Autre mot-clé : culture. On oublie trop souvent que l’informatisation a signifié d’abord l’irruption massive de la culture de l’écrit dans l’univers oral des ateliers. Et la question de savoir quelle sera la place respective des cultures technologiques spécialisées, des compétences génériques (abstraites, langagières), sans parler de cette troisième dimension du « talent », est une des plus cruciales du moment. C’est aussi l’une de celles qui est la plus subtilement discutée dans le livre.

Un dernier mot : l’enquête porte ici sur les sites de grandes firmes multinationales, essentiellement dans le Piémont et en Lombardie. On attend avec impatience l’analyse du tissu de PME, de cette « troisième Italie » qui a tant fasciné les chercheurs et les industriels dans les années 1990. Comment ces deux mondes s’articulent-ils ? Comment s’opère la modernisation et comment évolue le travail dans ces entreprises de niche orientées vers la qualité et la différenciation ? Ces questions sont majeures pour l’Italie, mais aussi pour l’Europe en général.

Pierre Veltz
Académie des technologies

Introduction à l’édition française

Après un démarrage à vitesse variable, l’industrie 4.0, et plus généralement la transformation numérique, occupe désormais un espace de choix dans le débat public de tous les grands pays européens. Les raisons de cet intérêt sont multiples : d’une part, l’urgence qui a saisi les gouvernements appelés à fournir des outils concrets aux industries nationales pour affronter un changement de paradigme qu’il devenait difficile d’ignorer ; d’autre part, le rôle joué par les partenaires sociaux, les universités, les organisations de soutien au développement des entreprises et les think tanks, qui ont alerté sur le changement en cours, changement qui était de toute manière en train d’advenir avec ou sans politiques publiques de soutien.

Ce débat, parfois un peu trop théorique, parfois un peu trop prospectif, a cependant eu plusieurs mérites, parmi lesquels : ramener le projecteur sur le secteur manufacturier européen en tant que moteur central de nos économies ; signaler la lenteur avec laquelle nos entreprises s’adaptaient à l’innovation technologique ; souligner le besoin urgent de réfléchir sérieusement à l’avenir du travail et de la protection sociale.

Au sein du débat européen, le discours sur l’industrie du futur présente en France des particularités. Il se réfère à l’open innovation, désormais considérée comme un mécanisme puissant pour amener l’innovation numérique au cœur de l’entreprise, la faire pénétrer dans la structure même du système industriel national pour le modifier en profondeur. C’est cette vision particulière, voire de parti pris, qui a suscité l’intérêt d’Inwibe (voir infra p. 57) pour le sujet que nous traitons ici.

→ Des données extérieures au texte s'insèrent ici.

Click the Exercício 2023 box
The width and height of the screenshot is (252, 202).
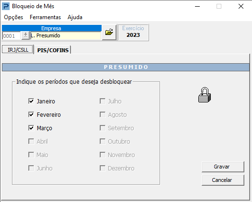[133, 33]
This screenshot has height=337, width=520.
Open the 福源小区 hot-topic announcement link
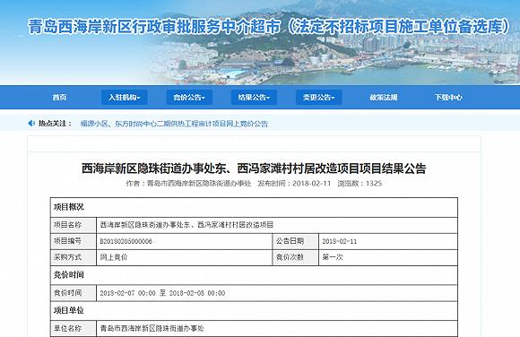pyautogui.click(x=174, y=124)
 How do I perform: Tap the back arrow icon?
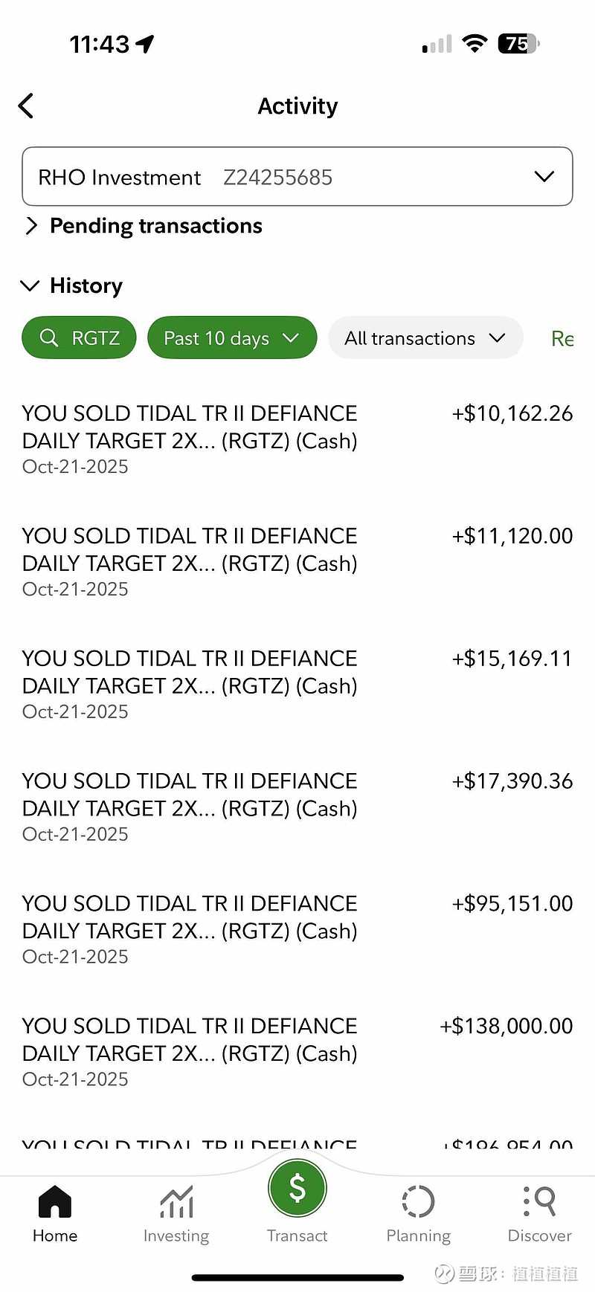[26, 106]
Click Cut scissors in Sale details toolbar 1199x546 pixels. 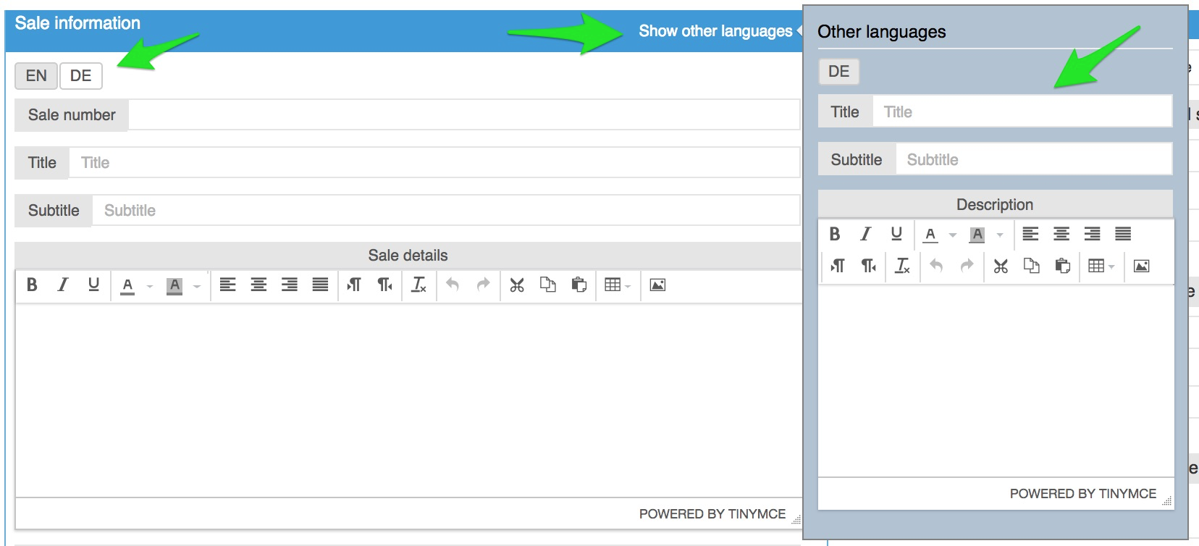coord(516,285)
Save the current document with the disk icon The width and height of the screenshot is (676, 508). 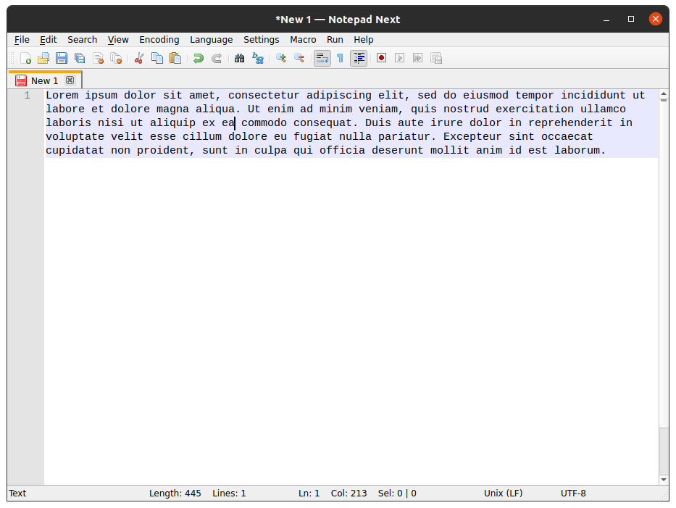(x=62, y=58)
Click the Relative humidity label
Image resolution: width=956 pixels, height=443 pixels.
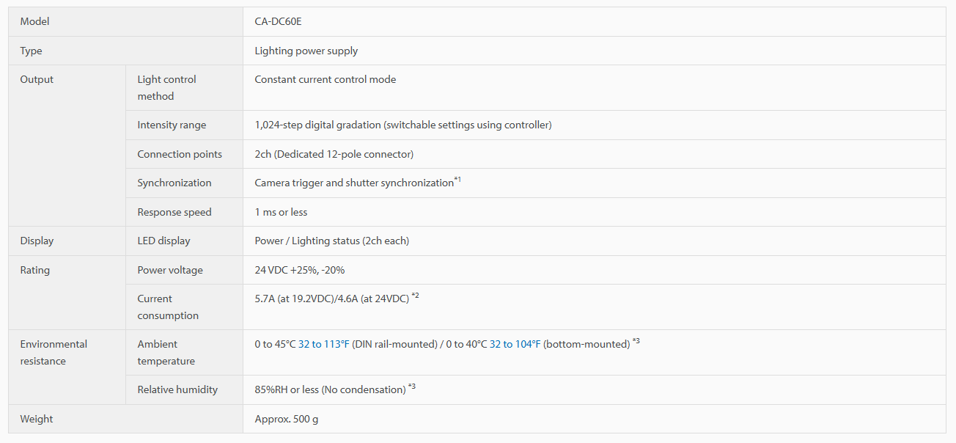pyautogui.click(x=177, y=389)
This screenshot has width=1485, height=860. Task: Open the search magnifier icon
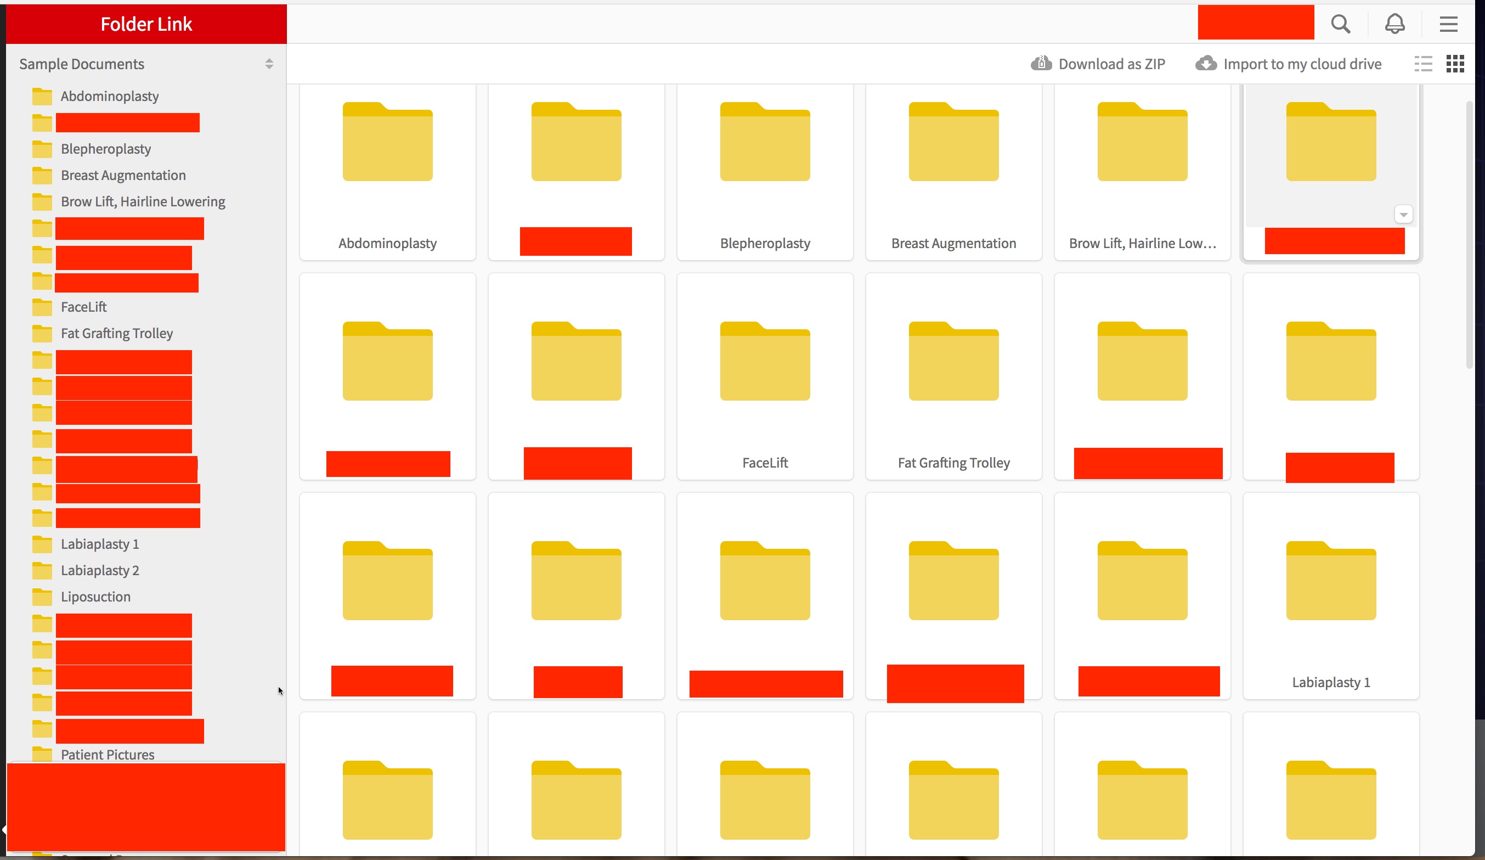1340,24
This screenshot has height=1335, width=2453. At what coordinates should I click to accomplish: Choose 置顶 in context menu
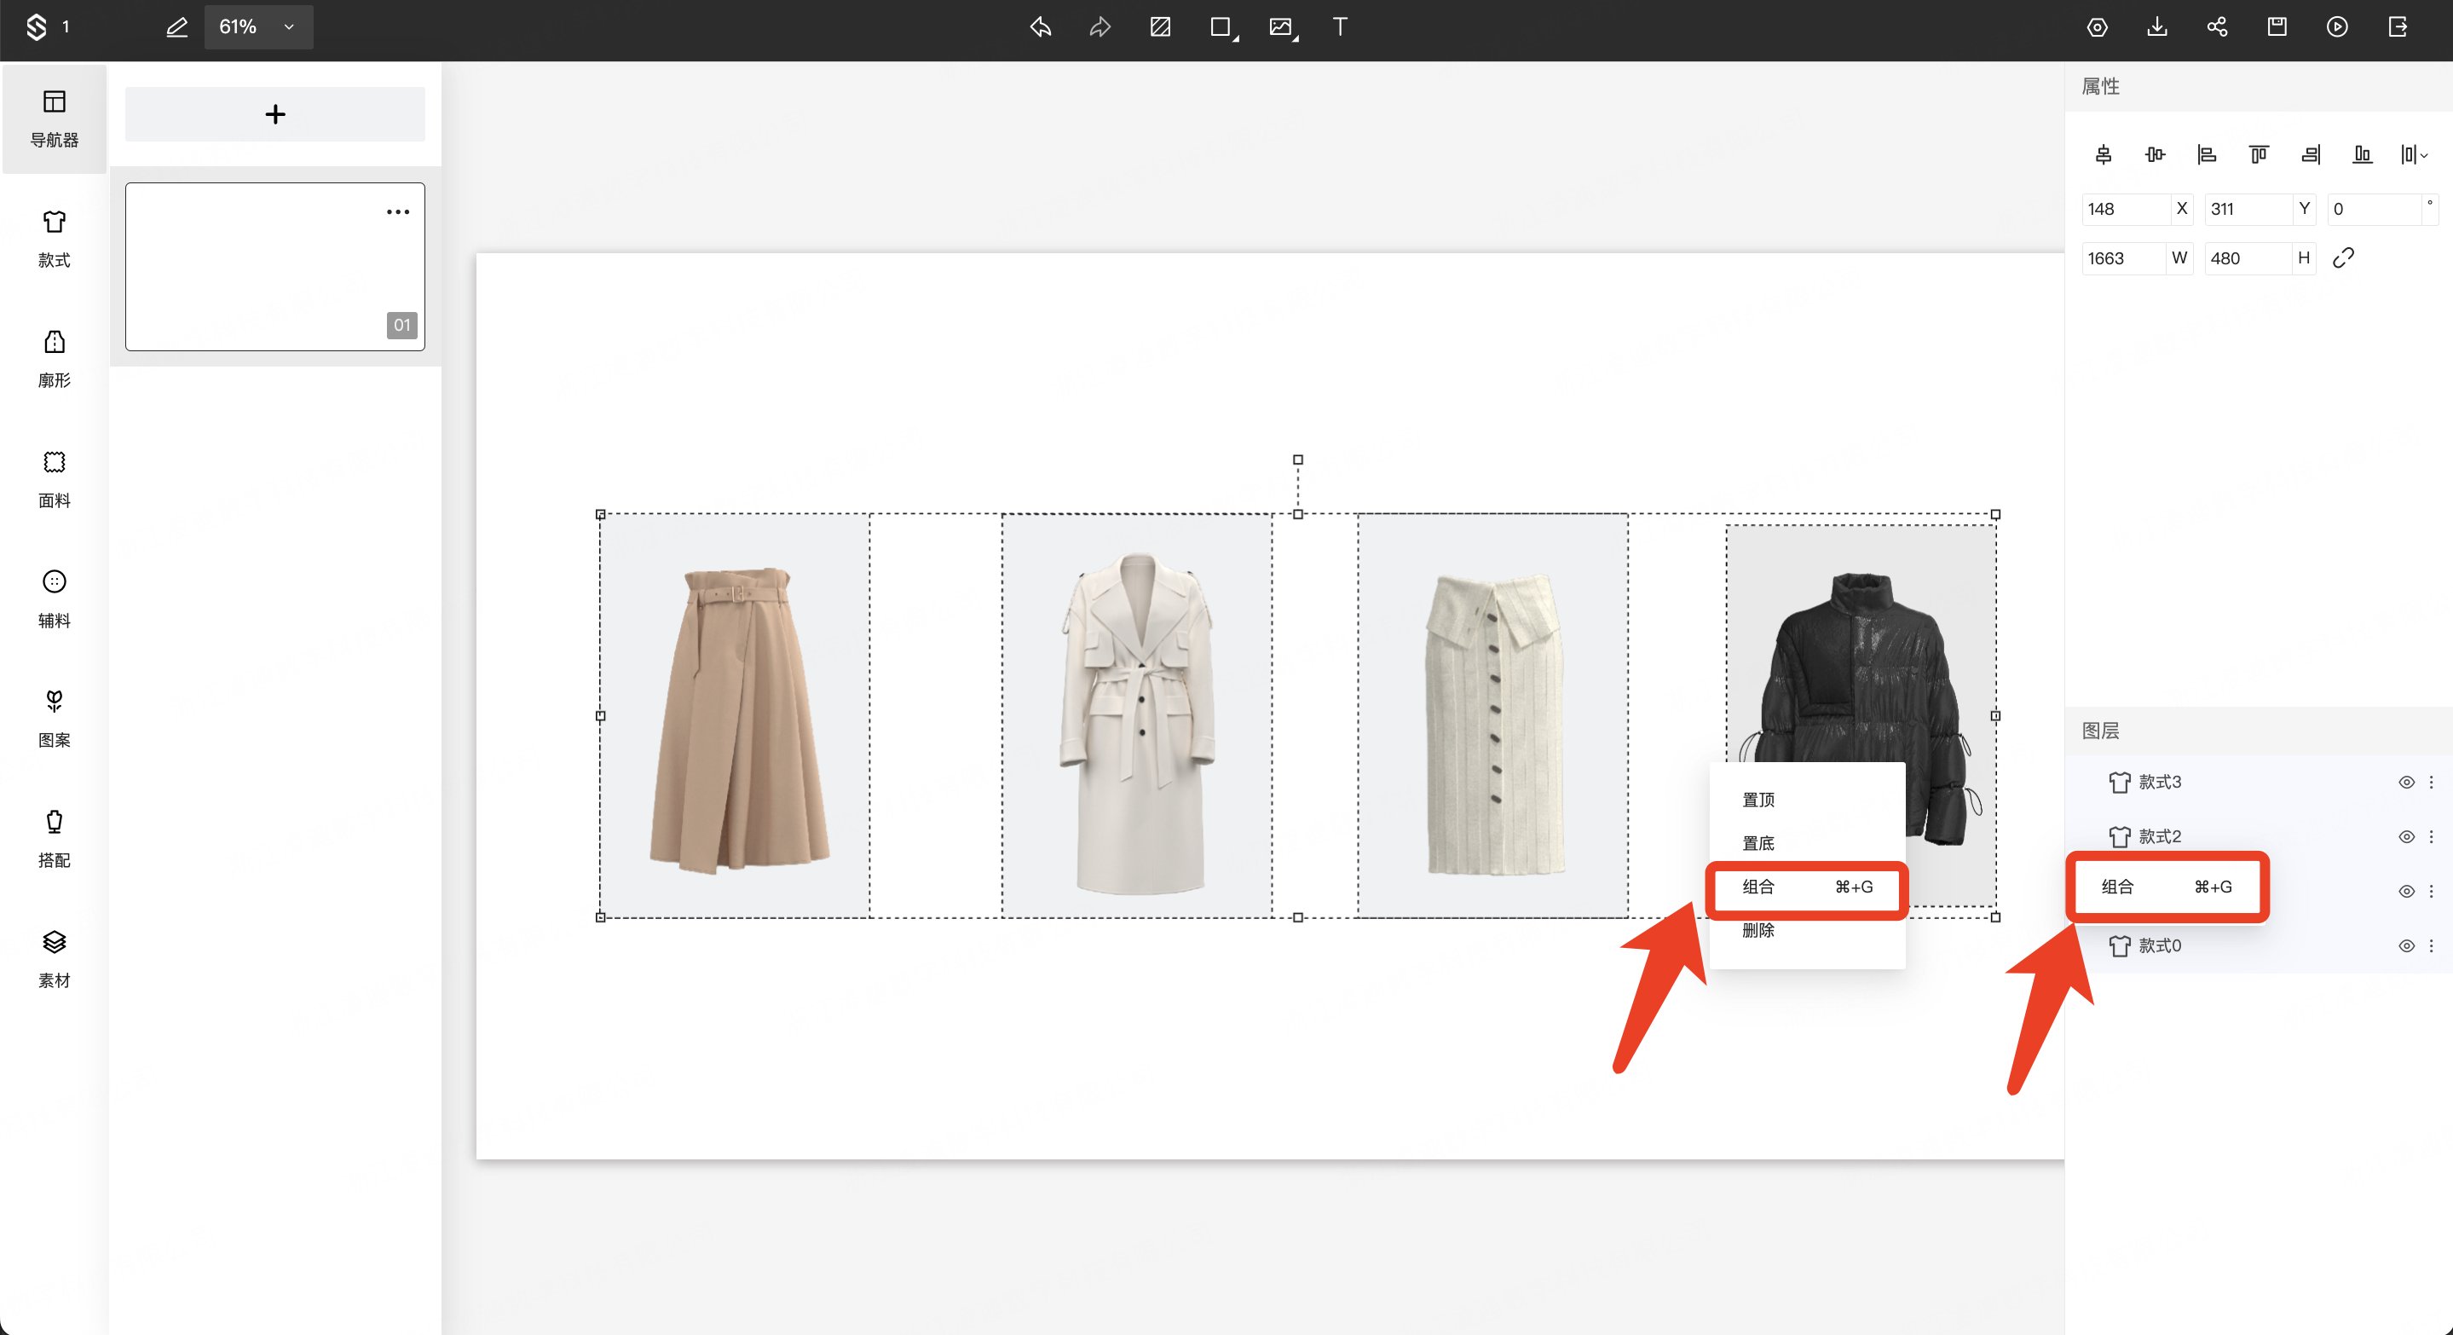coord(1758,799)
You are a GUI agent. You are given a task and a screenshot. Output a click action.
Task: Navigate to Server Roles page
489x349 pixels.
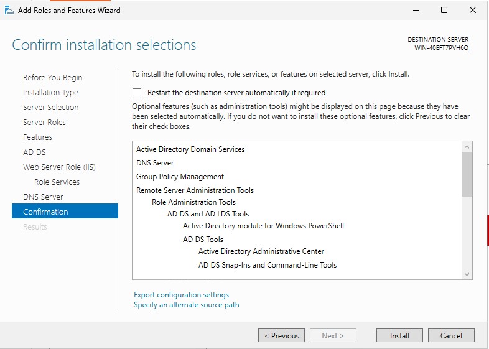[x=44, y=123]
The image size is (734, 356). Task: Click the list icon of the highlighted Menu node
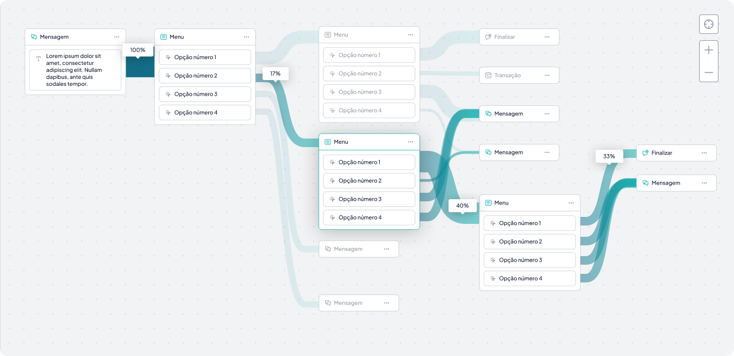[x=328, y=142]
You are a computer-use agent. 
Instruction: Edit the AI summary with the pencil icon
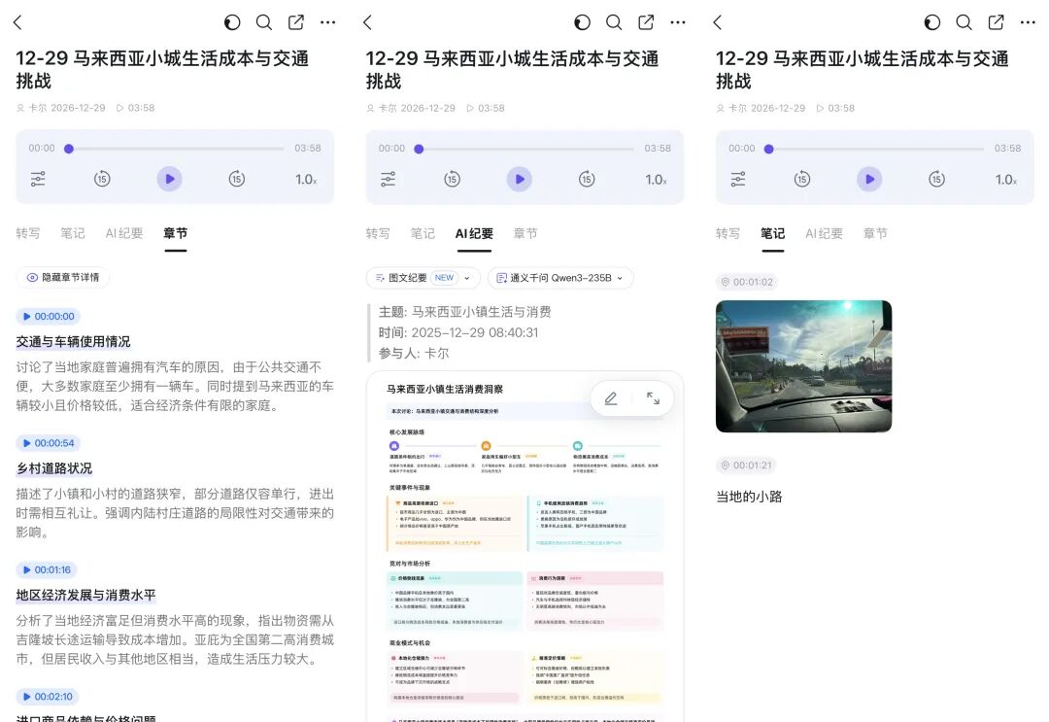(x=610, y=397)
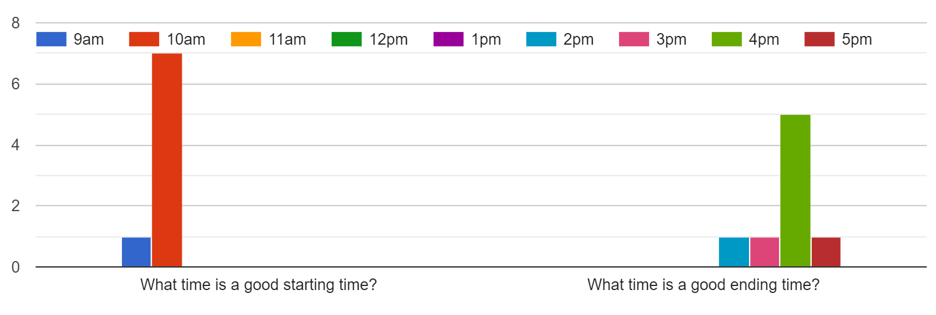Select the pink 3pm ending time bar
Viewport: 936px width, 315px height.
pyautogui.click(x=765, y=252)
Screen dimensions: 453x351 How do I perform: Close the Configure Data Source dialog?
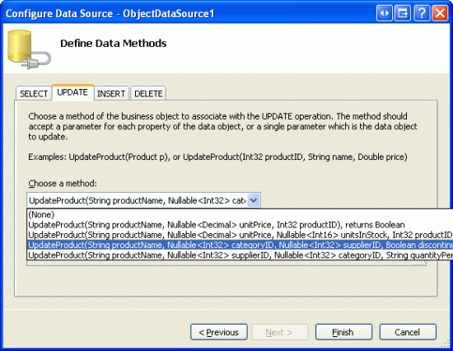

À la différence de ce qui se passe dans les grandes entreprises, dotées de puissantes capacités financières et industrielles, les PME ne peuvent pas faire face à l’innovation numérique avec des perspectives de retour sur investissements conventionnelles. Cela ne signifie évidemment pas que les technologies disruptives ou les méthodes telles que l’innovation ouverte soient réservées aux grands opérateurs ; tout au contraire, le système industriel ne sera réellement transformé que lorsque les équipements numériques seront introduits et adoptés par les petites entreprises et lorsque l’innovation ouverte deviendra une pratique banalisée et commune.

Un modèle adapté à la petite échelle consiste à travailler sur des projets très concrets, des chantiers de dimension limitée, avec un souci d’une approche par la preuve. Il s’agit de privilégier les actions concrètes, permettant de générer rapidement une performance économique à la hauteur des investissements consentis. Des chantiers qui trouvent un terrain d’application idéal dans l’usine, car c’est en son sein que se joue le mécanisme délicat consistant à faire travailler ensemble des équipements physiques, de la haute technologie, des solutions numériques et, last but not least, l’homme – le tout en synchronie pour aboutir à une transformation réussie.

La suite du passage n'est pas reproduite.